Above normal inventory

According to global analytics company, CRISIL, inventory range for the two wheeler segment has been above normal since the onset of the pandemic from the second quarter. “Our interactions with two wheeler dealers suggest that muted consumer sentiments have resulted in dealer inventory being above normal since the second quarter of fiscal 2021. Two-wheeler retail sales have failed to pick up in fiscal 2021 owing to significant increase in cost of acquisition, surge in petrol price and decline in income levels of two-wheeler buyer segments.” said Hetal Gandhi, Director of Crisil Research

Auto dealerships secure new stocks of inventory by securing credit from banks or securing inventory funding. This line of credit is paid back in cycles of 30 days, once the inventory is sold. In case of default, the dealership will suffer a loss in credit ratings, making securing of future loans more difficult. Default also increases the rate of interest at which dealerships have to pay back the loan.

‘No retail happening’

“At the moment two-wheeler auto dealerships have the cash flow to manage fixed expenses of a month or two, but we are not capable of making repayments to the banks, since no retail is happening as of now. Right now our priority is to get out of the lockdown as fast as possible, and for OEMs to give us interest free support whenever the lockdown is lifted, as well as for the banks to give us a few days extension to compensate for the lockdown period,” said Gulati.

According to Bharat Chordia, an auto dealer in Chennai, there are two reasons for high inventory levels. Firstly, as a consequence of the pandemic in key demographic such as young adults and young professionals and the rural areas, which have been especially affected in the second wave have caused demand suppression. Along with this many OEMs mandate dealers to carry an inventory stock of 35-40 days.

“Two wheeler OEMs have not been very sensitive to the profitability and business continuity of our dealerships. In case we do not get help, it will affect the entire segment since banks will pull out citing us to be a risky portfolio which would be really bad dealers,” Chrodai said.

Last year RBI offered moratoriums. “This has yet to be announced yet, what we need the most is an extension linked to the number of days in lockdown or some sort of restructuring of credit,” he added.

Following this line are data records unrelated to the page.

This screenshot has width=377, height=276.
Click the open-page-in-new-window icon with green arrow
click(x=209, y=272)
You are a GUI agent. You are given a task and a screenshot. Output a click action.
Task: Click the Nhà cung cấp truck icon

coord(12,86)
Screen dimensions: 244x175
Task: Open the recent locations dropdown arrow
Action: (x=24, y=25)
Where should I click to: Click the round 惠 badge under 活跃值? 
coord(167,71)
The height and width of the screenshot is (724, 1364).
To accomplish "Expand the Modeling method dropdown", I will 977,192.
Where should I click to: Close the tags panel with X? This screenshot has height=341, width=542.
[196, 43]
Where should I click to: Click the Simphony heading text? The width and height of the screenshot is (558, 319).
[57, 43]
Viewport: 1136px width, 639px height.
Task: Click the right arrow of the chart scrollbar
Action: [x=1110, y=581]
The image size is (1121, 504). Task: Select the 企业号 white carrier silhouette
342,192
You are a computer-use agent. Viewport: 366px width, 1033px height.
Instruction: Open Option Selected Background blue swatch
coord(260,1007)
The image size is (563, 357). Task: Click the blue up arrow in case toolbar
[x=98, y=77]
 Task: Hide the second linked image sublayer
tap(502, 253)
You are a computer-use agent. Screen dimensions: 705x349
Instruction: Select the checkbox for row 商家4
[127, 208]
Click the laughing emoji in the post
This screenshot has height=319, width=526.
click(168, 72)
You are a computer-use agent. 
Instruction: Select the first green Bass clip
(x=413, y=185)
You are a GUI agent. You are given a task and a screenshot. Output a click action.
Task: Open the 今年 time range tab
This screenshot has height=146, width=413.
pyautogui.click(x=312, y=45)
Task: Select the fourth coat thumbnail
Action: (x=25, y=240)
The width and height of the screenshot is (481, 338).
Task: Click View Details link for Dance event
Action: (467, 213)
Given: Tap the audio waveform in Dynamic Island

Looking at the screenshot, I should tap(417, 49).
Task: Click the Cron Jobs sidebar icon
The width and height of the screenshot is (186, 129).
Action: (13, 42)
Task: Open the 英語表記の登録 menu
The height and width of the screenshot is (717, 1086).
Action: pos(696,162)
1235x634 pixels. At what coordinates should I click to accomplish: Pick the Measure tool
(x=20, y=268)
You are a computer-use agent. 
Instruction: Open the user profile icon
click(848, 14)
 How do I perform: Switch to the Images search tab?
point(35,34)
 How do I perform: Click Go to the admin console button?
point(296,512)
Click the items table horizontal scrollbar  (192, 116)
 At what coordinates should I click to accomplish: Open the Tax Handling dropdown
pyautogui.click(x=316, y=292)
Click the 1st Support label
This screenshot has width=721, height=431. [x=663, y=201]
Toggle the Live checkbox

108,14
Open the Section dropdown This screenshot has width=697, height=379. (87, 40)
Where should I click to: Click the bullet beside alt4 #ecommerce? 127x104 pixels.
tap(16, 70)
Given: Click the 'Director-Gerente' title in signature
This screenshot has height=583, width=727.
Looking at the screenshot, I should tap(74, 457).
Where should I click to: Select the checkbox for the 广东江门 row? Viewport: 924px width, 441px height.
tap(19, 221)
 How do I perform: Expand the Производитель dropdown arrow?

Pranav Shah, a two wheeler auto dealer in Gujarat predicted that over 50 per cent of the two-wheeler dealers in the country will default on credit unless some assistance is not given quickly. “In order to aid retail sales, OEMs have rolled out discounts, part of which is being borne by dealers, thereby further denting dealers’ profitability. Hence, any further build-up of inventory could worsen situation for two-wheeler dealers,” said Gandhi.